One thing is clear:  a lot of people involved with the Hugo Awards care very much about the award.  One other thing is also clear: a lot of people not involved with the award also seem to care very much.


And another thing is clear, at least to me:  much, if not all of this questioning regarding the Hugo awards, the state of SF in general (it’s dying, it’s not dying, this is SF, this isn’t SF, keep the ghetto, destroy the ghetto, leave the ghetto), the state of conventions, of magazines devoted to the subject, of the entire state of affairs surrounding the SF Community (if there even is such a thing anymore) is indicative of confusion, lack of direction and a lack of purpose.  I believe that we are rapidly losing touch with the very things that made everything about SF so special – the intimate and on-going relationships between all segments of that community and I further believe that our loss of purpose is due – at least in part – to a near abandonment of the community’s ideals – ideas that once occupied a lot of the community’s attention.


The older generation?  The Establishment?  It needs to remember that sharing was once a high Fannish ideal.  As were openness and the aggressive embrace of diversity.  It’s not enough to state that anyone can attend a convention if they want to.  It’s not enough to say that awards can be changed or improved – join up and work for change.  The divide between old and new is a cultural one… Traditional Fandom must also do one other thing.  Perhaps the most difficult thing of all.  Recognize that as the newer generations come along, they will be bringing with them new and different ways to express Fannish ideals and traditions, and recognize that many of those new expressions, while different, are equally valid.


The man who said that back in 2013 had this to say yesterday.

 I don’t care what side of the political spectrum the voting slate comes from, nor what its motivations are, nor what the agenda is – good, bad or indifferent.  If a work is on a voting slate (NOT an eligibility list) then it goes below No Award.


Individuals who find themselves on a voting block who want to avoid being ranked below No Award should immediately remove themselves from those lists, or make a public statement disassociating themselves from that list.  In cases where this happens (and it already has this year), I’ll give due credence and look into things on a case by case basis.  Not removing yourself implies endorsement of the methodology, regardless of how deserving you think your work may be.


I don’t have to worry about whether or not a nominated work is really good and deserving of the award:  if it’s on a voting slate, it’s taken itself out of the running so far as I’m concerned (a position that is easily rectified as noted previously).

I’d say BITE ME but I’m afraid of what I’d catch.

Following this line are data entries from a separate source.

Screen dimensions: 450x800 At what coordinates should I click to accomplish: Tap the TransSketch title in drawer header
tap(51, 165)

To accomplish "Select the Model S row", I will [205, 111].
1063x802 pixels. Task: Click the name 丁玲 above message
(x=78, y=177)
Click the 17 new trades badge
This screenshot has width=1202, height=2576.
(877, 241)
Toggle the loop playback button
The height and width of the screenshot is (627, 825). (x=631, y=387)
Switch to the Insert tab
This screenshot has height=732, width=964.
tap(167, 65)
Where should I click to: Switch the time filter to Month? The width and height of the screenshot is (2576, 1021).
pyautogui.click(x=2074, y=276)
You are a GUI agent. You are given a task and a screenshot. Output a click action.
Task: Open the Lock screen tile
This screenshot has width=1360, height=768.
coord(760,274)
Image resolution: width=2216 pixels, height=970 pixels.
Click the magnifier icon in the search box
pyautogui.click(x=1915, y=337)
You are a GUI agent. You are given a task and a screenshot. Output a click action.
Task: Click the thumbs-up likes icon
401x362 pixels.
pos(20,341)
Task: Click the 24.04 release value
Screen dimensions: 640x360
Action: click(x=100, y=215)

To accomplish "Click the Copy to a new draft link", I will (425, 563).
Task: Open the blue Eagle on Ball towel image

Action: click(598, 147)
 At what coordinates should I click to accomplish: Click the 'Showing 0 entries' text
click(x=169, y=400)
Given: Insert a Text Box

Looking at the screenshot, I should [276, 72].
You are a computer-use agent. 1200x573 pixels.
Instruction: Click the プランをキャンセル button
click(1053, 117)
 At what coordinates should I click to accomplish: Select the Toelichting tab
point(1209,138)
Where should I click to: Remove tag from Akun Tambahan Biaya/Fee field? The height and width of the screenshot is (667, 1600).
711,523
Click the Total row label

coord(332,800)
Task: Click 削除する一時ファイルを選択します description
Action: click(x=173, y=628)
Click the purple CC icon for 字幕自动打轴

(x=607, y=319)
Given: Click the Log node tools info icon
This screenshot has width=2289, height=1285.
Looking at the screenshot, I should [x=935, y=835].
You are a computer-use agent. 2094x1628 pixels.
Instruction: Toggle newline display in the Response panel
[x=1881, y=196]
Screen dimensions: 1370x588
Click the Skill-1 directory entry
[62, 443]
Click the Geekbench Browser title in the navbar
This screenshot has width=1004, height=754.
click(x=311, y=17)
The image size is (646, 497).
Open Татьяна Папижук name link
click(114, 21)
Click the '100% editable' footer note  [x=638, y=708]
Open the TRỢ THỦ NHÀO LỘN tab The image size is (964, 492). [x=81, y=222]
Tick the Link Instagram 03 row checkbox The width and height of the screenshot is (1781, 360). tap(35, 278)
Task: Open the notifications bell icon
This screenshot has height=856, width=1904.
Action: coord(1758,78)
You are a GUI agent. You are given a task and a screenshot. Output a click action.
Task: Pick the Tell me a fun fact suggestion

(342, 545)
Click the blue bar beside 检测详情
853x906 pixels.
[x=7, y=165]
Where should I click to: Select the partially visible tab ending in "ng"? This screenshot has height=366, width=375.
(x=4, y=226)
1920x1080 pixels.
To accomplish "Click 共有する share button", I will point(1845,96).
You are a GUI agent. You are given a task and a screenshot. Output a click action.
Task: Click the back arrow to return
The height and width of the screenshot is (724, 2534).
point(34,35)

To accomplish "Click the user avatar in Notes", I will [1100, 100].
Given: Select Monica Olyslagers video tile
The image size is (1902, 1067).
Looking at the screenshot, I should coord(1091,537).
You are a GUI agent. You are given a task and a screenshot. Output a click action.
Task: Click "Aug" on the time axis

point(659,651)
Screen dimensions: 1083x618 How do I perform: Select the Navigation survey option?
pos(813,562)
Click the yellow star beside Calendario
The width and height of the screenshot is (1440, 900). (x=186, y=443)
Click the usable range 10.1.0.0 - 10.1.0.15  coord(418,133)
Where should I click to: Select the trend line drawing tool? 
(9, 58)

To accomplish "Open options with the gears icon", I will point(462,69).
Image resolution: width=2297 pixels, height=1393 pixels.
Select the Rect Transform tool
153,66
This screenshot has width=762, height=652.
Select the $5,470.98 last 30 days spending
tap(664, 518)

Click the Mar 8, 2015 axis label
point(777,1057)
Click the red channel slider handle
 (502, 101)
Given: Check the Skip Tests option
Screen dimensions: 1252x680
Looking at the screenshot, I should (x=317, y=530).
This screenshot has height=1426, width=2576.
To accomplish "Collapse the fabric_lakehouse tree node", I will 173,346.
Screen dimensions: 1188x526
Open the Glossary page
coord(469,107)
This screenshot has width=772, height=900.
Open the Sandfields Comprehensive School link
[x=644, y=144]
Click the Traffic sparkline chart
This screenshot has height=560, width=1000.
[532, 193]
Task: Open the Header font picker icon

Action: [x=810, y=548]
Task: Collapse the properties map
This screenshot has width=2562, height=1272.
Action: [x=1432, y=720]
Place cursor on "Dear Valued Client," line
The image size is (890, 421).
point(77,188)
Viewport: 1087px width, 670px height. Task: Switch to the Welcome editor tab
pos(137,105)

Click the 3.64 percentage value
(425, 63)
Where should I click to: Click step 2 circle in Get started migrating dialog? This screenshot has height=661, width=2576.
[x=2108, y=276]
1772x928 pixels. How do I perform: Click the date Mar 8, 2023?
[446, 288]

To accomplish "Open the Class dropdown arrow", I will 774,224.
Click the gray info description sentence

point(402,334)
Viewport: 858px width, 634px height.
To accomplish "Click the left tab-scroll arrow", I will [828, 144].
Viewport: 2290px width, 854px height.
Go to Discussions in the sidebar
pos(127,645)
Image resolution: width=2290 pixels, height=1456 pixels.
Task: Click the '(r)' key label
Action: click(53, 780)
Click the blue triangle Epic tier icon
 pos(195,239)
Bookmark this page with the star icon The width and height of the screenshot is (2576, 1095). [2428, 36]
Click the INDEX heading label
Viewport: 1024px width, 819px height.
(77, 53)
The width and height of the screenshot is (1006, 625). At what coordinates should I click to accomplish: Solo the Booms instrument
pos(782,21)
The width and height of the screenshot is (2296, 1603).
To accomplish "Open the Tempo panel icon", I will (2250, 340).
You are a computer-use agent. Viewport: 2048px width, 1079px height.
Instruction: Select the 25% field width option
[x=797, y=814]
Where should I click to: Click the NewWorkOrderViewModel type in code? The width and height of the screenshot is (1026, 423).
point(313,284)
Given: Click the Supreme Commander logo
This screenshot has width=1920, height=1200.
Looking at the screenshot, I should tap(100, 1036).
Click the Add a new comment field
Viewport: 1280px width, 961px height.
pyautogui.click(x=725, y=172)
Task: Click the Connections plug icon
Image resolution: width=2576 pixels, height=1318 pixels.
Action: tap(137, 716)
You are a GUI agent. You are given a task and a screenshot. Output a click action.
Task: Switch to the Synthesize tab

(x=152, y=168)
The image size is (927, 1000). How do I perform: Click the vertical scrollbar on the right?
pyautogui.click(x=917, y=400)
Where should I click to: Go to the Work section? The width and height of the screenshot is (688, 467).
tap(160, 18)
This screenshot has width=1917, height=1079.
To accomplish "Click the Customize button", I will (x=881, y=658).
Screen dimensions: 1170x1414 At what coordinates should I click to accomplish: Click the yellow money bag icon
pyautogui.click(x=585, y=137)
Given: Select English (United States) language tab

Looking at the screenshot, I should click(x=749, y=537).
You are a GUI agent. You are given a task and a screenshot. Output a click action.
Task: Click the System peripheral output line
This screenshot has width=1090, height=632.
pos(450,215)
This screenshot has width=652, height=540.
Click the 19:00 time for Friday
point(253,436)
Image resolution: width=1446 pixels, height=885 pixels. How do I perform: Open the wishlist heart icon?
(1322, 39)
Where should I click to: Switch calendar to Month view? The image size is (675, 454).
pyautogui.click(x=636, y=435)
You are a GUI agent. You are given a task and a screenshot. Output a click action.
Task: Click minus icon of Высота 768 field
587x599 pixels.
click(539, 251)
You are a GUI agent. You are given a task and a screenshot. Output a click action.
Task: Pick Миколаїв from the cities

I’m too tired to be more polite. Dude, I’m apolitical, do you even know what that means? No, you don’t. You use your mag as a bully pulpit for your politics, I’ve protested to you about it. Two years ago, you were rational and reasonable. Now? I’ll vote for who the hell I want, based on their merits.


4 responses to “Stark Contrasts”

  1. James May said something over at Brad’s that made it sound like shortly after the 1st quote was published the guy got the “full treatment” for something he published and has been forced to choose between full compliance and his hope to get Amazing Stories off the ground again.

    That’s sort of assuming whatever might have gone on inside his head, and who can actually know, but it would explain how someone could seem to go from having a reasonable opinion about upsetting the status quo to demanding the status quo.

    1. I don’t think it was the post I pulled that quote from, it was another post. But yes, there is obviously an enormous amount of pressure applied to anyone who doesn’t conform. Join us, or else, basically. It’s revolting to watch.

      1. Martin L. Shoemaker Avatar
        Martin L. Shoemaker

        I choose “or else”. Proudly.

        1. Or Else: looking like the happening place to be.